17’ye basmadan evleniyorlar
Kamptaki yaşlılar, Türkiye’ye geri dönmenin hayalini kurarken, çocuklar ise ata topraklarına olan özlemlerini, anne ve babalarının anlatımıyla dile getiriyor. Kampta gençler 17 yaşına basmadan evlendiriliyor, çocuklar daha çok Türk filmlerini ve dizilerini seyrediyor. Ortaokul ikinci sınıfta okuyan 12 yaşındaki Mervan Ünver, göç halindeyken Zaho’da dünyaya gelmiş. Bugüne kadar Türkiye’yi sadece anne ve babasından dinlemiş. 7 çocuklu ailenin üçüncü çocuğu olan Mervan, Kürtçe okuma yazma hakkının verilmesi halinde Türkiye’ye dönmek istediğini söyledi.

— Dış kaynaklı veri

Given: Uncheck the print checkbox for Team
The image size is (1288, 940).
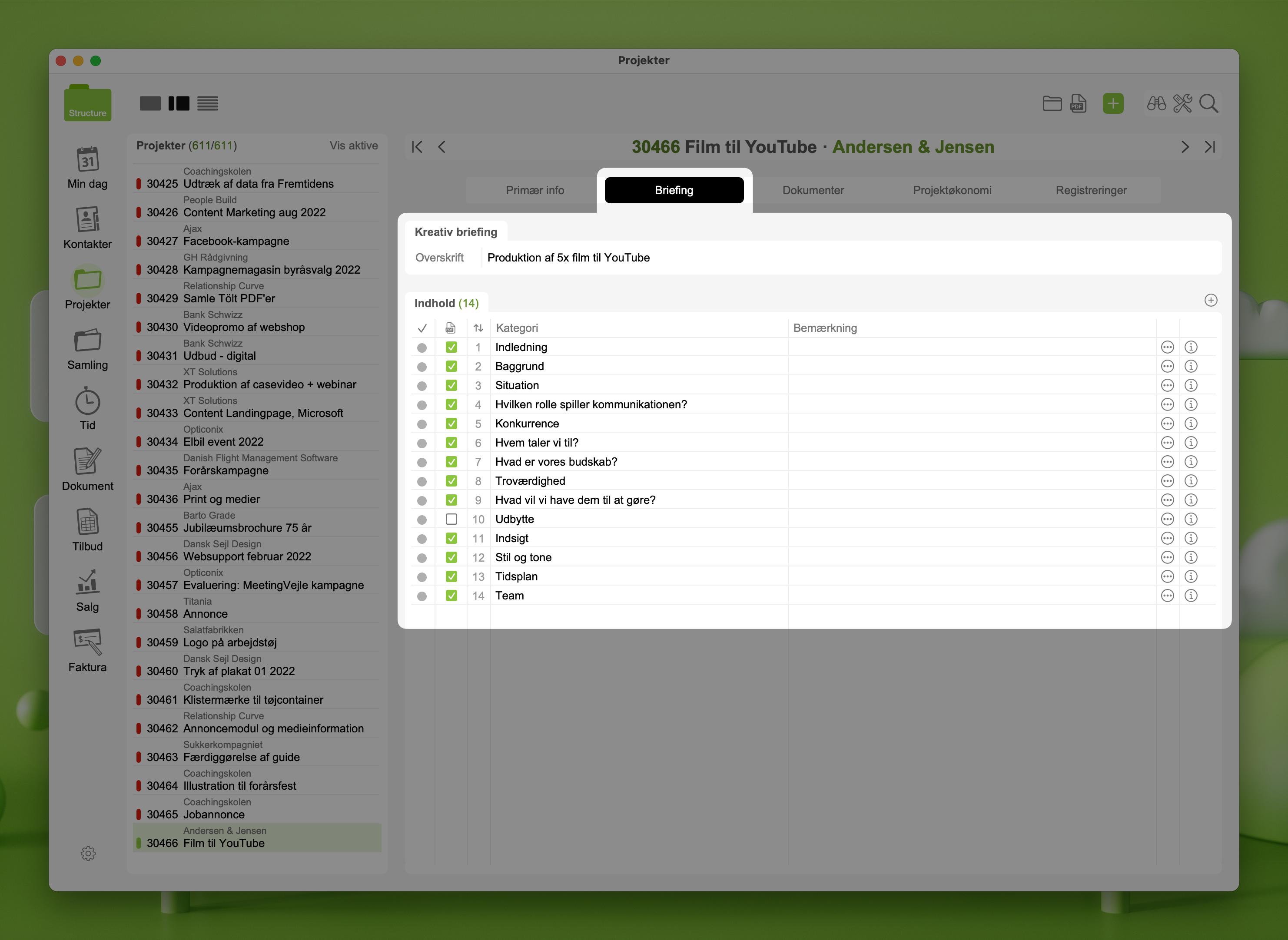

Cizre’den ailesiyle birlikte göç eden 27 yaşındaki Selim Vesek, “Babam Ahmet burada geri dönme hasretiyle öldü” dedi.
‘Öcalan’sız çözüm olmaz’
68 yaşındaki Ali Yaman ise, 14 kişilik ailesiyle Uludere’den geldiklerini belirterek, “Başkansız yaşam olmaz (Öcalan’ı kastederek). Kürdistan’ın hepsini de verseler, başkanımız bırakılmadan çözüm olmaz. Öcalan’ın sunacağı yol haritasını kabul ediyoruz. Geri dönünce, köy yerine çöl bulacağımızı biliyoruz. Bizlere dönünce tazminat verilmesini bekliyoruz” diye konuştu.
Kamp sorumlusu Ali Özgün de, kampın PKK’nın denetiminde olduğu yönündeki iddiaları reddetti. Özgün, “Köylerimiz yakıldı. Göçe zorlandık. İsteklerimiz karşılanmadan dönmeyiz. Bu kamp, tamamen sivil bir kamptır. Kampı yaşayanlar yönetiyor” dedi.
Özgün, geri dönüş ile ilgili olarak da şunları söyledi: “Öcalan’ın serbest bırakılmasını istiyoruz. Genel bir af çıkarılmalı, yeni bir Anayasa yapılmalı. Kürtçe eğitim alma hakkımız verilmeli. Yakılan ve yıkılan köylerimiz ile ilgili bizlere tazminat verilmeli. Dönüşte herhangi bir siyasi kovuşturmaya uğramamamız için BM’nin gözetiminde dönüşümüz sağlanmalı.”